The course covers security contexts and labels, enforcing and permissive modes, and file context management with semanage and restorecon. Students learn to configure booleans, manage network port labeling, and examine policy internals with seinfo and sesearch. The curriculum extends into SELinux user and role mappings, targeted and MLS policy types, MCS translation, polyinstantiated directories, and Linux security hardening for virtual machines and containers via sVirt.
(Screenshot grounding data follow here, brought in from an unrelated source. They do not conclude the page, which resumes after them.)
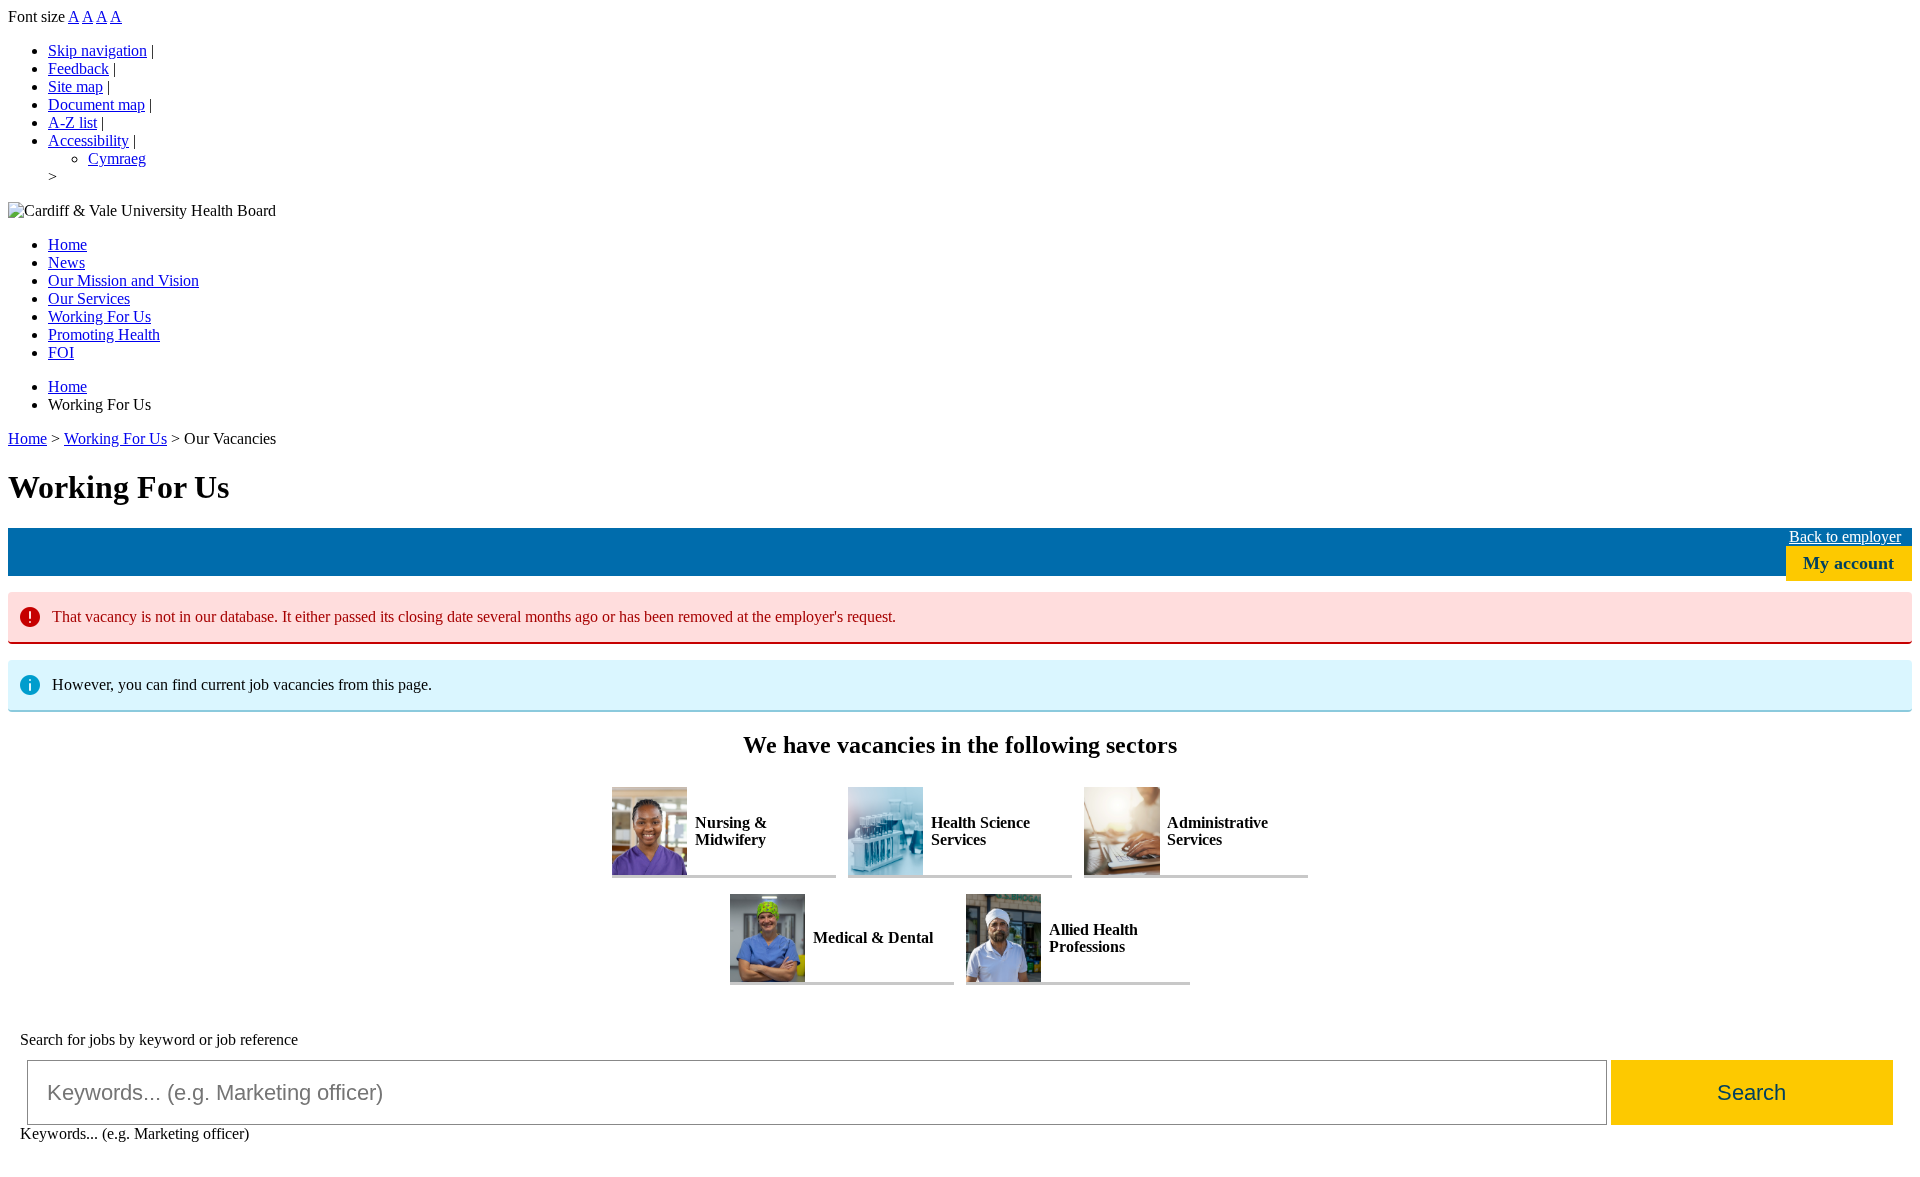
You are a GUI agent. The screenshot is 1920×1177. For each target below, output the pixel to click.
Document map (96, 104)
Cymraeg (117, 158)
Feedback (78, 68)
Extensive lab exercises give students practical experience troubleshooting AVC denials, analyzing audit logs, generating policy modules with audit2allow, and writing custom policy modules from scratch using type enforcement files, file context definitions, interface files, and m4 macros. Students leave the course prepared to maintain, extend, and troubleshoot SELinux policies in production RHEL environments.

Who Should Attend

Linux system administrators, security engineers, and IT professionals responsible for hardening RHEL systems who need to understand, manage, and extend SELinux policies beyond basic enforcing-mode operations.

Skills You'll Gain

Evaluate when Mandatory Access Control provides security advantages over traditional Unix Discretionary Access Control
Configure SELinux modes and manage enforcement using getenforce, setenforce, and configuration files
Manage file security contexts using chcon, restorecon, and semanage fcontext
Administer SELinux booleans to toggle policy rules with getsebool and setsebool
Configure SELinux network port labels to secure services on standard and non-standard ports
Examine and query loaded SELinux policy using seinfo and sesearch
Map Linux users to SELinux users and roles to implement role-based access control
Troubleshoot SELinux access denials by analyzing AVC audit log messages
Generate custom policy modules from AVC denial logs using audit2allow
Write SELinux policy modules using type enforcement, file context, and interface source files
Manage SELinux policy modules with semodule and configure permissive domains for targeted troubleshooting
Apply SELinux protections to virtualized and containerized environments using sVirt labeling

Chapters & Labs

21 labs · 6+ hours hands-on
  1. Computing Security & SELinux Overview 2 labs · 40 min
  2. Working with SELinux 7 labs · 100 min
  3. Policies
  4. Users & Roles 1 lab · 15 min
  5. Troubleshooting SELinux 1 lab · 15 min
  6. Writing Policy Modules 5 labs · 75 min
  7. Bonus Labs: 5 labs · 60 min

Prerequisites

GL120 (Linux Fundamentals) and GL250 (Enterprise Linux Systems Administration), or equivalent experience with Linux command-line administration, file permissions, and service management.